Love as Life: Fr. Rafail Noica on the Hymn of Cassiani
The martyrs, perceiving the Divinity of Christ like the sinful woman, were filled with the grace of this love, and were unmoved by torments and death, and they died full of grace
Love as life - when this love lives in the members of a human being, then torments cannot decrease it, and death has no teeth to bite into it. I want to bring your attention to another Troparion which we sing in Holy Wednesday - the Troparion of St. Cassiani: “The woman who had fallen into many sins, perceiving Thy divinity, said ‘Woe is me, for my life was a dark and moonless night’”. This is all I remember, but pay attention to this. The martyrs, perceiving like the sinful woman the Divinity of Christ, were filled with the grace of this love, and were unmoved by torments and death, and they died full of grace, and their bodies, instead of becoming carcasses and decaying, became relics for us. In the Old Testament everything that died became filthy. When people buried their parents, then a whole day, 24 hours, they were not allowed to go into the temple so that they wouldn’t defile the living with the dead. Today, if we don’t have relics of saints or martyrs in our altars, then the altars are not consecrated, and we are not able to serve the Liturgy. You see, among other things, how death was mocked by Christ. Because even sinful human beings were able to become like Christ.
Monasticism, rightly understood and rightly lived, is a lifelong martyrdom. Martyr means witness, etymologically speaking. Witness to what? Witness to a Life which cannot be extinguished by anything belonging to the world of decay, of death, of lies, of pride. This pride is, as we said, the power cord which, if we take it out of the electrical socket, we destroy the virtual reality of everything that is not God. Why do I say “virtual”? Hell was not made by God; God made only good, very good things. So everything that is outside God is only a virtual reality and has power only over those who live in the virtuality of pride, of lies. The toil of the Christian is to get out of this virtuality, to be a martyr, which means a witness, to this Life.

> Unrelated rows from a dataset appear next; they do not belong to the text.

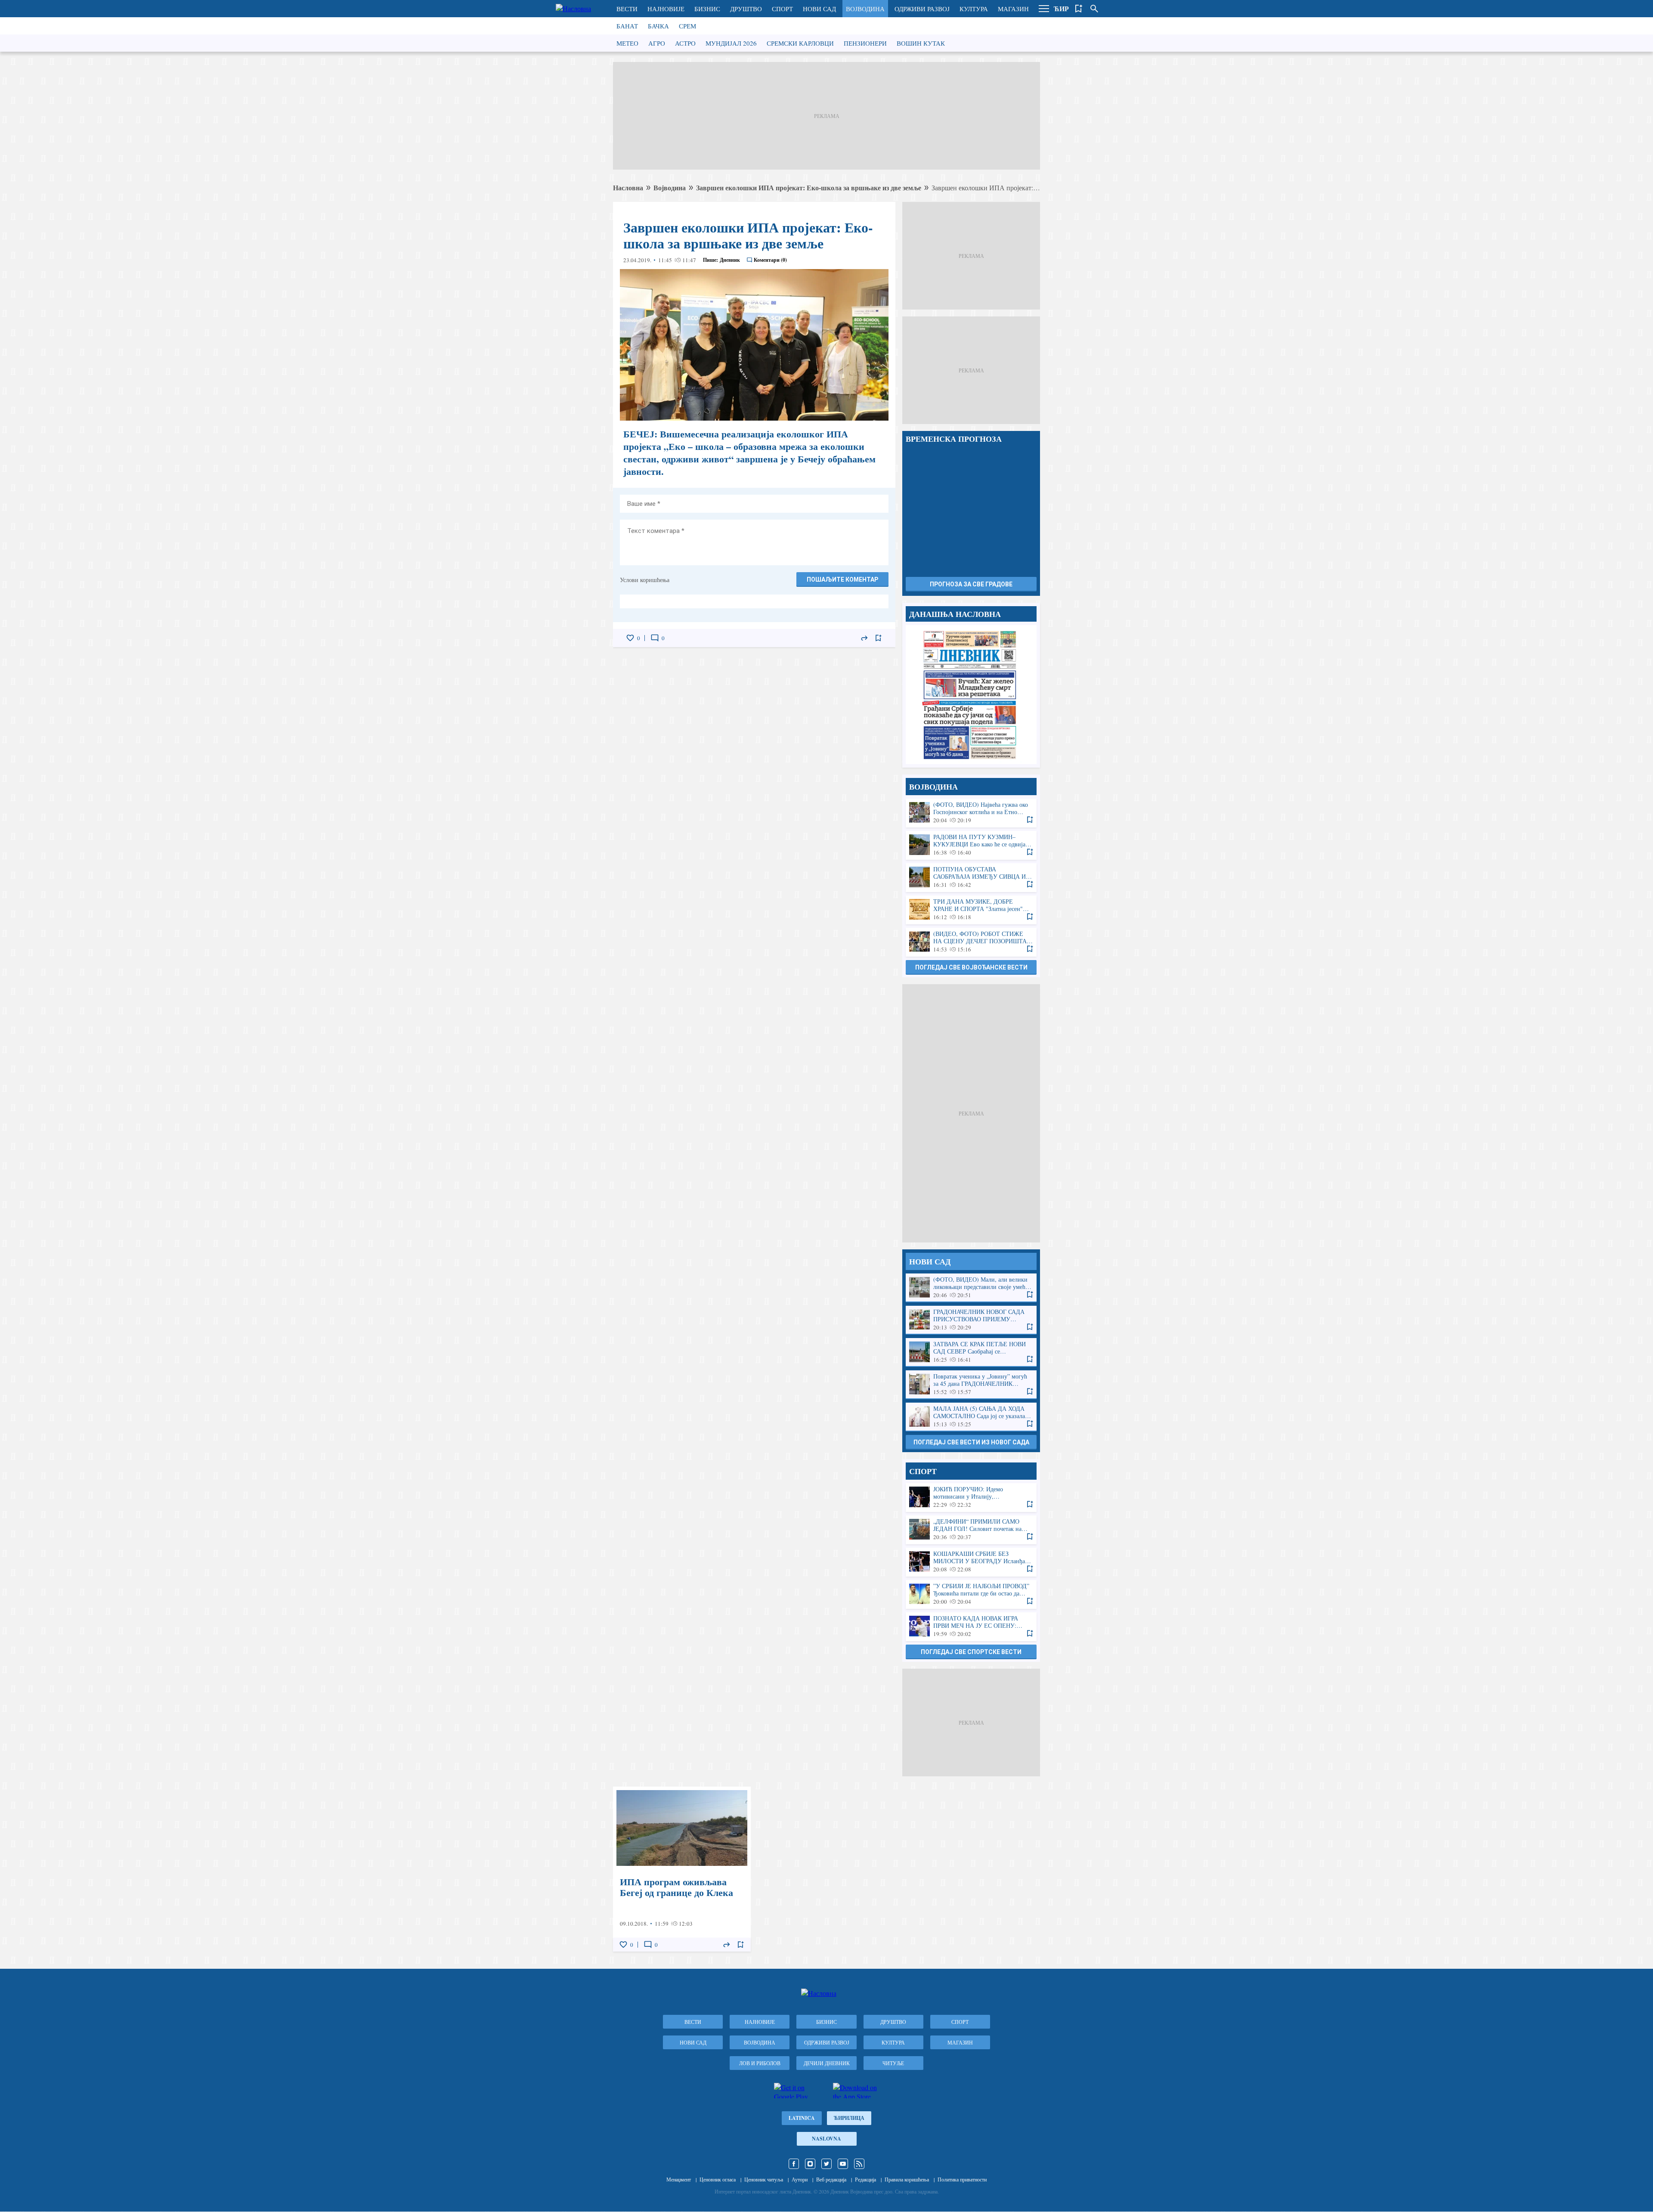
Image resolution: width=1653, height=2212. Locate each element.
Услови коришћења (644, 580)
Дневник (730, 259)
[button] (1044, 8)
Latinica (802, 2118)
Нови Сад (819, 8)
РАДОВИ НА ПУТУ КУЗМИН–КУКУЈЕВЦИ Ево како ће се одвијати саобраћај (971, 845)
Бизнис (707, 8)
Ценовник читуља (763, 2179)
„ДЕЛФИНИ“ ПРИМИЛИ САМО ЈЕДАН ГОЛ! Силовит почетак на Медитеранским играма (971, 1529)
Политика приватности (962, 2179)
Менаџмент (678, 2179)
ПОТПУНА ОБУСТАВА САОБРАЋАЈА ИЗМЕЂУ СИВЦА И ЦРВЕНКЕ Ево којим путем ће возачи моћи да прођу (971, 877)
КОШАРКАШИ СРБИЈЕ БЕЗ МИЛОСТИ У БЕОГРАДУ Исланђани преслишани (971, 1562)
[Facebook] (794, 2164)
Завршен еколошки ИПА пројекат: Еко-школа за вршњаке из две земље (808, 187)
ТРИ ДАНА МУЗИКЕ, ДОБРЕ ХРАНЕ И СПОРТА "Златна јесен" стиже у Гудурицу (971, 909)
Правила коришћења (907, 2179)
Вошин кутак (921, 43)
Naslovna (826, 2138)
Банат (627, 26)
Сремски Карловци (800, 43)
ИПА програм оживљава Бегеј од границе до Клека (682, 1869)
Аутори (800, 2179)
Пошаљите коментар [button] (842, 579)
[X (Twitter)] (826, 2164)
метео (627, 43)
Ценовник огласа (718, 2179)
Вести (627, 8)
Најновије (665, 8)
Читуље (893, 2063)
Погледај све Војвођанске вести (971, 967)
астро (685, 43)
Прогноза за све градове (971, 584)
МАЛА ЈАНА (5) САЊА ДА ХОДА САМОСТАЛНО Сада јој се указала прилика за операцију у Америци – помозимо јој (971, 1417)
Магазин (1013, 8)
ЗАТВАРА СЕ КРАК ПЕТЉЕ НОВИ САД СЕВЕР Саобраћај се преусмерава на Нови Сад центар (971, 1352)
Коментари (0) (770, 259)
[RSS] (859, 2164)
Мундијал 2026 (731, 43)
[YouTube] (843, 2164)
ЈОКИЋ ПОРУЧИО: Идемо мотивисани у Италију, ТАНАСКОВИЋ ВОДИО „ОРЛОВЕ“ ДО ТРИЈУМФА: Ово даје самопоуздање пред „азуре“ (971, 1497)
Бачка (658, 26)
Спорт (782, 8)
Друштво (746, 8)
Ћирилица (849, 2118)
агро (656, 43)
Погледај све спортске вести (971, 1651)
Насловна (628, 187)
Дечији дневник (827, 2063)
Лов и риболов (759, 2063)
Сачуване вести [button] (1079, 8)
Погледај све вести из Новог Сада (971, 1442)
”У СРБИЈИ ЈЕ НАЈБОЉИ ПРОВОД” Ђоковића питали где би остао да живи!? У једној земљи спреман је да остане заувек (971, 1594)
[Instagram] (810, 2164)
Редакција (865, 2179)
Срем (687, 26)
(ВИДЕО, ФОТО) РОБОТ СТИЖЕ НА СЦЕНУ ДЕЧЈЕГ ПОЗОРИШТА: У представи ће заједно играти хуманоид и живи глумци (971, 942)
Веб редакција (831, 2179)
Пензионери (865, 43)
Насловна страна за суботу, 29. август (971, 694)
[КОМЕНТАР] (655, 638)
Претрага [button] (1094, 8)
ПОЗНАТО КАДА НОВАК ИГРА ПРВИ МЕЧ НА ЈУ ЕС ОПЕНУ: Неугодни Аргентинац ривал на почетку (971, 1626)
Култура (974, 8)
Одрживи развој (922, 8)
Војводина (865, 8)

True martyrs were the ones whose testimony was pure. Among the 20,000 martyrs of Nicomedia, it seems that one name was not written down as a martyr. Why? Because on the way to martyrdom, he tore down from a wall the Decree of Caesar which condemned the Christians. His fault was that from that moment on he could be prosecuted by Caesar, according to Caesar’s judgement, because he set himself against Caesar. His testimony was about the way Caesar ruled over his people, so his testimony for the incorrupt Life was not pure. This is what we need to keep in mind - that we need to be witnesses to that Life which lives in the members of the human being, which cannot be overcome, as Christ says to Peter: “on this rock I will build my church, and the gates of Hades will not overcome it.”
Excerpt from:
Hieromonk Rafail Noica - Conference: “What is the Human Being?”